Si pasamos del lenguaje a los medios de comunicación, es decir, a los sistemas de fijación, transmisión y recepción de los mensajes, la relación cambia de naturaleza. Los medios, como su nombre lo indica, no son lenguajes. Con mucho brillo y no demasiada razón, McLuhan intentó alguna vez demostrar que la relación entre los mensajes y los medios era de índole semejante a la que se entabla en el interior del lenguaje entre el sonido y el sentido: a cada medio corresponde un tipo de discurso, como cada morfema y palabra emiten un sentido o grupo de sentidos. Pero los significados de cada palabra, aunque sean el resultado de una convención, corresponden invariablemente al mismo significante; en cambio, los medios de comunicación son canales por donde fluye toda clase de signos y, en el caso de la televisión, también toda suerte de imágenes. Los medios de comunicación son, hasta cierto punto, neutrales; ninguna convención predetermina que unos signos sean transmitidos y otros no. Así, hablar del lenguaje de la televisión o del cine es una metáfora: la televisión transmite el lenguaje, pero en sí misma no es un lenguaje. Cierto, puede decirse -de nuevo, como figura o metáfora- que hay una gramática, una morfología y una sintaxis de la televisión: no una semántica. La televisión no emite sentidos, emite signos portadores de sentidos.

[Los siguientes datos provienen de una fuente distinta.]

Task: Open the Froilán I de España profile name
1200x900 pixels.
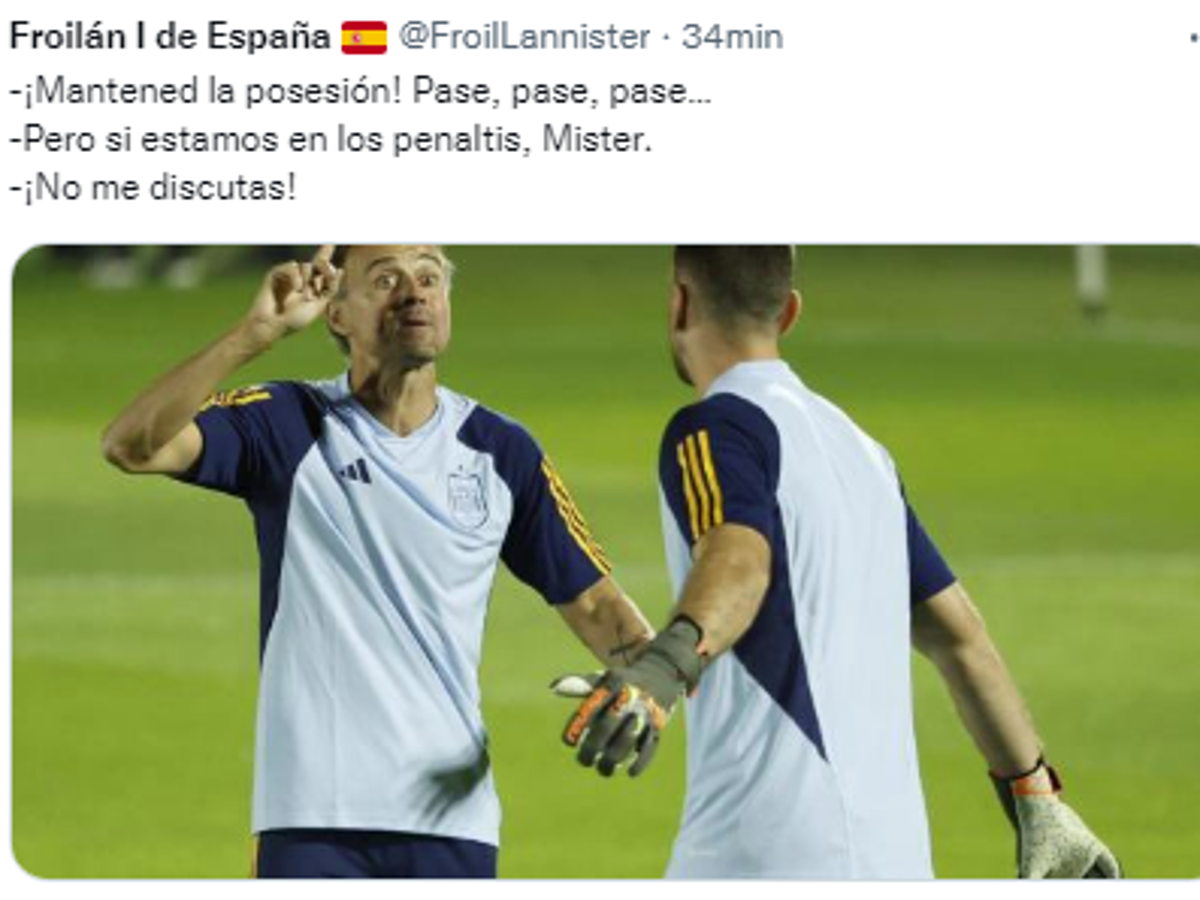Action: point(169,37)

La relación entre los medios de comunicación y los lenguajes es laxa en extremo: el alfabeto románico puede servir para escribir todas o casi todas las lenguas humanas. En cambio, hay una correspondencia muy clara entre cada sociedad y sus medios de comunicación. La discusión política en la plaza pública corresponde a la democracia ateniense; la homilía desde el púlpito, a la liturgia católica; la mesa redonda televisada, a la sociedad contemporánea. En cada uno de estos tipos de comunicación la relación entre los que llevan la voz cantante y el público es radicalmente distinta. En el primer caso, los oyentes tienen la posibilidad de asentir y disentir del orador; en el segundo, colaboran pasivamente, con sus genuflexiones, sus rezos y su devoto silencio; en el tercero, los oyentes -aunque sean millones- no aparecen físicamente: son un auditorio invisible. Así, pues, aunque los medios de comunicación no son sistemas de significación como los lenguajes, sí podemos decir que su sentido -usando esta palabra en una acepción levemente distinta está inscrito en la estructura misma de la sociedad a que pertenece. Su forma reproduce el carácter de la sociedad, su saber y su técnica, los antagonismos que la dividen y las creencias que comparten sus grupos e individuos.

Los medios no son el lenguaje: los medios son la sociedad. (Además, cada medio es, por sí mismo, una sociedad: tema que hoy no puedo explorar.)